Re: Running NAMD - 2.14 - SMP - Verbs - CUDA

From: Bassam Haddad (bhaddad_at_pdx.edu)
Date: Thu Aug 20 2020 - 16:56:36 CDT

After working on this more today I think I may have found the reason,
without an understanding of how to fix it.
I added the flag `++numHosts 2`, I get the following error:
Charmrun> Error: ++numHosts exceeds available host pool.

I cannot see what is wrong with my nodelist format.

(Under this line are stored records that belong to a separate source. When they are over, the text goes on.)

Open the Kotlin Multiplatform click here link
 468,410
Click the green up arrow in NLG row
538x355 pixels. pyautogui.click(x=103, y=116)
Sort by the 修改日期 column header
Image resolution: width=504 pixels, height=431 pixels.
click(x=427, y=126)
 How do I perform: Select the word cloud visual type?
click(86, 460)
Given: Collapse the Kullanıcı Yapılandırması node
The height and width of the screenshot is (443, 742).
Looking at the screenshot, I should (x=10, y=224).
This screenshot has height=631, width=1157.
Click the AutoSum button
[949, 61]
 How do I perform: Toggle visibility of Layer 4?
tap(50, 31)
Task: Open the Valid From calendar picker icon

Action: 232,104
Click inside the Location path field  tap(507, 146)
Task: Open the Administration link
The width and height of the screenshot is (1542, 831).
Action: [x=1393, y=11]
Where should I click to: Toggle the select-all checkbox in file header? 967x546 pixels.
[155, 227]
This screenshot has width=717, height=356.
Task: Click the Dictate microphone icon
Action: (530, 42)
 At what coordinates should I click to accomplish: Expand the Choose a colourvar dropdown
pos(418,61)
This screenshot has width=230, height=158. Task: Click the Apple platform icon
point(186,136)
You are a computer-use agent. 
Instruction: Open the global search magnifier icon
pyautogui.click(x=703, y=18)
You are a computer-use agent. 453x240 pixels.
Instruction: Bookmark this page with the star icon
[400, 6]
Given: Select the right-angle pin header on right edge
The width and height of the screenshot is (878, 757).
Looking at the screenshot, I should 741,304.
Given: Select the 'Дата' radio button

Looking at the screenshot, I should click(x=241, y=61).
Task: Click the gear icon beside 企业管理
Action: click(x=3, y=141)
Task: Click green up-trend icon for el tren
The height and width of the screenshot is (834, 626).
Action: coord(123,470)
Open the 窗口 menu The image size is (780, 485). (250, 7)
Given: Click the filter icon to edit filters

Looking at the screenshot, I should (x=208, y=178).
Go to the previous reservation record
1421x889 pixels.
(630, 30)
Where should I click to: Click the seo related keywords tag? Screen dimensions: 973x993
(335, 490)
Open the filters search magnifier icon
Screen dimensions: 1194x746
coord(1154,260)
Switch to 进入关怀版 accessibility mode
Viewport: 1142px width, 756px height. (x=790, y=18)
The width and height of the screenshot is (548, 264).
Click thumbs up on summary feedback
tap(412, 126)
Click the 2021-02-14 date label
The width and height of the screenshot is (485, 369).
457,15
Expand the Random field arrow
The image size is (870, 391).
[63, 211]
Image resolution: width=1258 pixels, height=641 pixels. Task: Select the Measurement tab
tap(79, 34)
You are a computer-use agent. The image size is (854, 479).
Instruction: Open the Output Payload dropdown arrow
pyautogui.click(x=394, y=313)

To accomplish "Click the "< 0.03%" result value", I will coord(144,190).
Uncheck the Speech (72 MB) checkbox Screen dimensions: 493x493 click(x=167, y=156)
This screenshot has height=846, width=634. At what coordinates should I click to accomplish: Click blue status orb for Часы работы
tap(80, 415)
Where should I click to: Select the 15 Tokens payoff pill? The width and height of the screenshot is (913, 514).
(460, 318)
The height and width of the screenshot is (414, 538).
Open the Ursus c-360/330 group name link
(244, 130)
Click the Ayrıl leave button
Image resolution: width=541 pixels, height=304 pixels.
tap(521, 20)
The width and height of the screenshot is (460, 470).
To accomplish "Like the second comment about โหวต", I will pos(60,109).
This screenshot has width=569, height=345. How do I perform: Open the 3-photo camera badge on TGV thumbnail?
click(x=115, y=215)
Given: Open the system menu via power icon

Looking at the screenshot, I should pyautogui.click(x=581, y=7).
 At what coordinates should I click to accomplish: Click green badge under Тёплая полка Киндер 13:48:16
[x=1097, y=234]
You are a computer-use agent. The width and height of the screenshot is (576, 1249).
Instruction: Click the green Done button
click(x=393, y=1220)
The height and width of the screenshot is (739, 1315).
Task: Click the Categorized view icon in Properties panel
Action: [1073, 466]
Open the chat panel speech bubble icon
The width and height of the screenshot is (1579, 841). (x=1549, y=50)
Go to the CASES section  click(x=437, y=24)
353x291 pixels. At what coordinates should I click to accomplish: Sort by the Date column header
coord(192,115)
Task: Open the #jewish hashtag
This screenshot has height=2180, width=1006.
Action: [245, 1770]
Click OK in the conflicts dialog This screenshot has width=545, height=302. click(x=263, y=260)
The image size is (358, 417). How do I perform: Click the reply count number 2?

*/home/users/haddad/TEST_Parallel/nodelist.13643631:*group main
host exanode-7-22
host exanode-7-23

*/home/users/haddad/TEST_Parallel/sub_TEST_Parallel_2.0.sh
<http://sub_TEST_Parallel_2.0.sh>:*#!/bin/bash
#SBATCH --job-name TEST
#SBATCH --nodes=2
#SBATCH --ntasks-per-node=28
#SBATCH --time=00:10:00
#SBATCH --partition=gpu
#SBATCH --gres=gpu:p100:2
#SBATCH --error /home/users/haddad/TEST_Parallel/test.err
#SBATCH --output /home/users/haddad/TEST_Parallel/test.txt

# generate NAMD nodelist
echo "group main" >> nodelist.$SLURM_JOBID
for n in `echo $SLURM_NODELIST | scontrol show hostnames`; do
 echo "host $n" >> nodelist.$SLURM_JOBID
done

# calculate total processes (P) and procs per node (PPN)
PPN=`expr $SLURM_NTASKS_PER_NODE - 1`
P="$(($PPN * $SLURM_NNODES))"

export LD_LIBRARY_PATH=$LD_LIBRARY_PATH:/usr/lib64
module use /home/exacloud/software/modules/
module load openmpi
#module load namd/2.14b2

# Personal binaries

CHARM="/home/users/haddad/NAMD_2.14_Linux-x86_64-verbs-smp-CUDA/charmrun"
NAMD="/home/users/haddad/NAMD_2.14_Linux-x86_64-verbs-smp-CUDA/namd2"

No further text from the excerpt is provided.